Brice Parain (France, marchande d’église, 1966) : « Si je parle tant du réel, c’est que j’ai peur de lui […]. Sinon je me serais fait poète, sans doute, comme tout le monde »…
Je me demande bien ce que Parain entend par poète.
La poésie serait ce qui ignore la peur du réel ? Ou, carrément, qui ignore le réel lui-même ?
Quelle banalité !
Quelle blague !
Parain identifie le réel effrayant à la « guerre » (qui, dit-il, lui « a appris [l’]existence » du réel). Ce réel-là (la violence de l’Histoire, rencontrée par un sujet) : vérité violente, exemplaire. Qui en fait état intimide. Voire : veut intimider. Peu s’en faut qu’il dénie à qui ne l’a pas rencontré sous cette forme la possibilité d'en savoir quelque chose.

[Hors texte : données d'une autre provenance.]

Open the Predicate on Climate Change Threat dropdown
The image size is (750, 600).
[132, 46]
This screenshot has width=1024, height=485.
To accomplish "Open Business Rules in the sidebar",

La peur du réel (voire le réel identifié à ce qui fait peur), faut-il qu’on ne puisse la dire que pourvu de l’expérience (de la guerre, du crime, de la souffrance) et donc autorisé, par cette expérience, à parler de façon intimidante ?
Je ne le crois pas.
Qui rencontre (par exemple) ses rêves et les trafics de son inconscient rencontre le réel en tant qu’apeurant et l’éprouve lui aussi comme vérité. En littérature, cette rencontre (chez Baudelaire, Lautréamont, Artaud, Michaux, etc.), c’est assez souvent dans la « poésie » qu’elle se fait — dans une poésie dont tout le sens, justement, est de surgir d’une expérience de la terreur et d’une résolution de garder les yeux toujours face à elle ouverts.